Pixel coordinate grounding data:
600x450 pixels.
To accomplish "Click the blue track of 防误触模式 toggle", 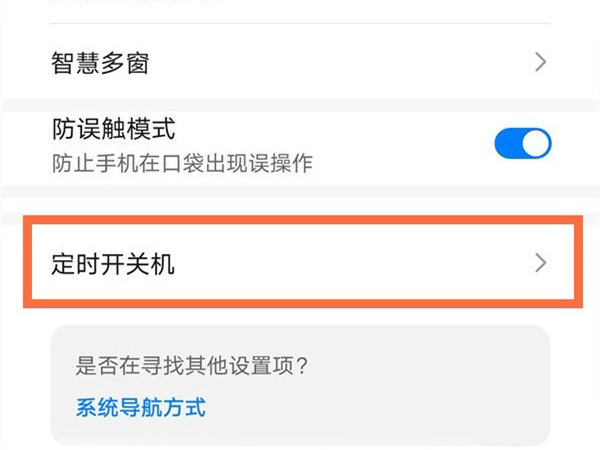I will pyautogui.click(x=509, y=145).
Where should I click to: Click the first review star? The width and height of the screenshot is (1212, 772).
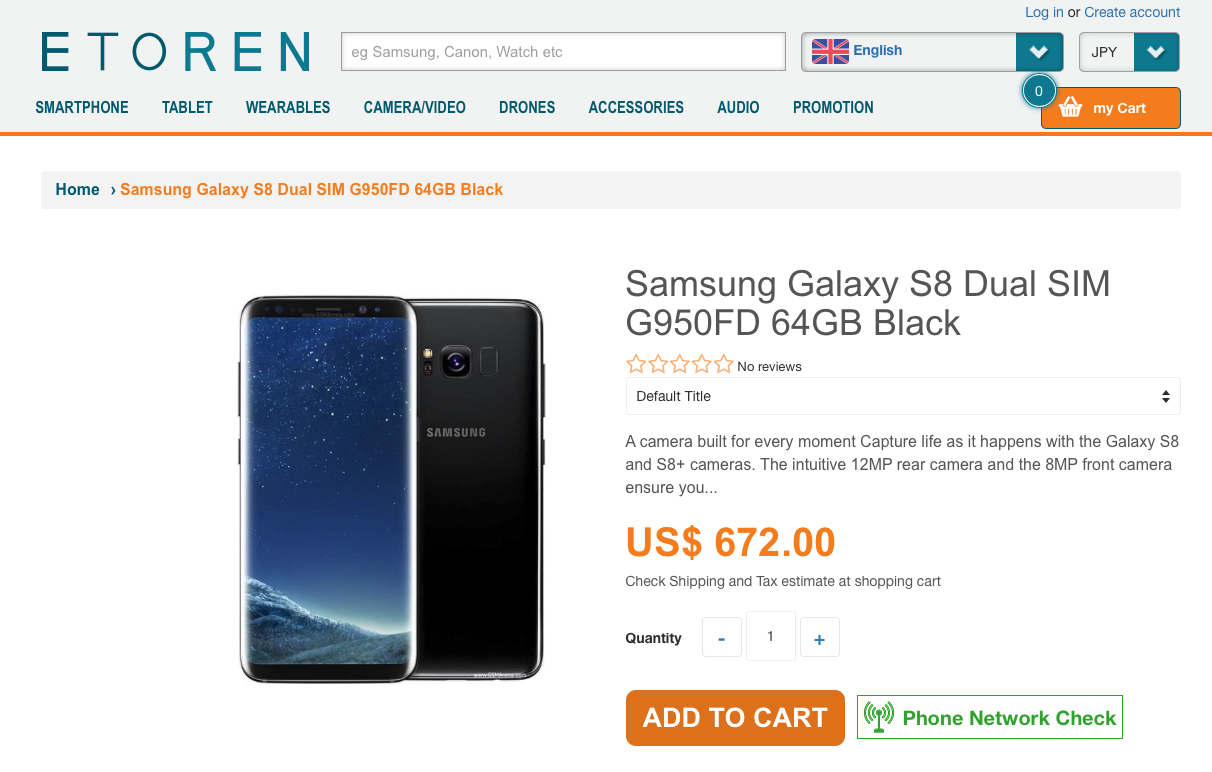(636, 365)
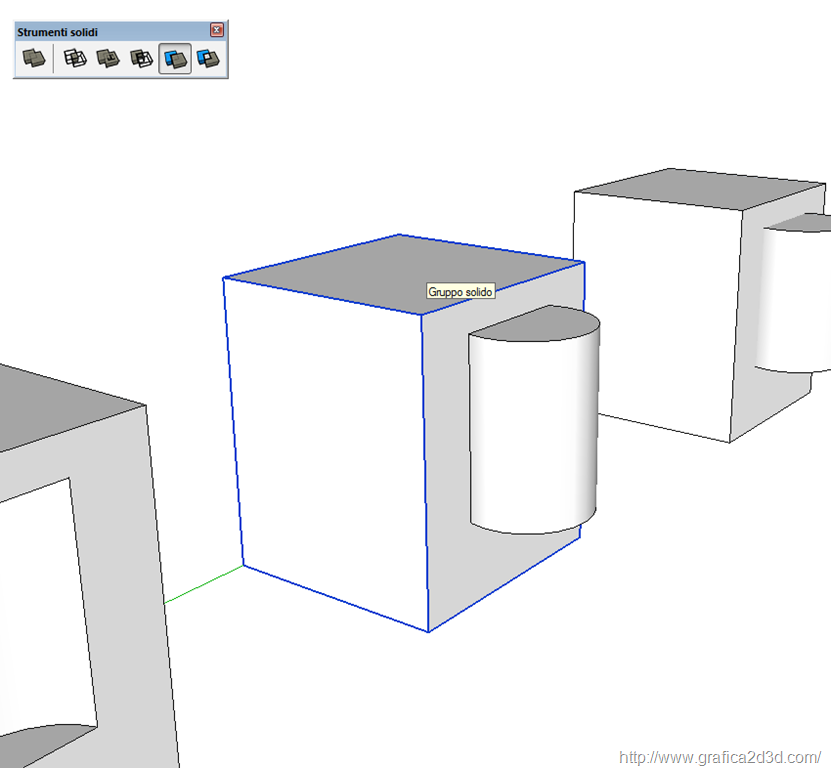Close the Strumenti solidi toolbar
Viewport: 831px width, 768px height.
[x=217, y=32]
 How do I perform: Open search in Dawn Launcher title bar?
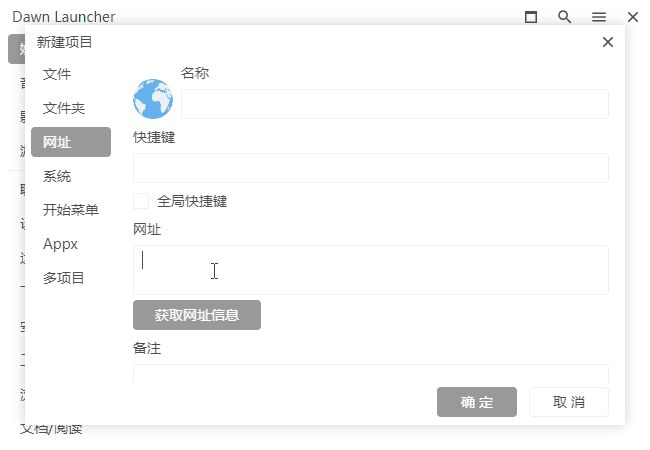[x=565, y=17]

WORK INSTRUCTION: Set down exactly the lines of the entries above from the one holding "How do I perform: Open" through the last one, including both, with the pictures left out.

PROBLEM SOLUTION:
 How do I perform: Open search in Dawn Launcher title bar?
[x=565, y=17]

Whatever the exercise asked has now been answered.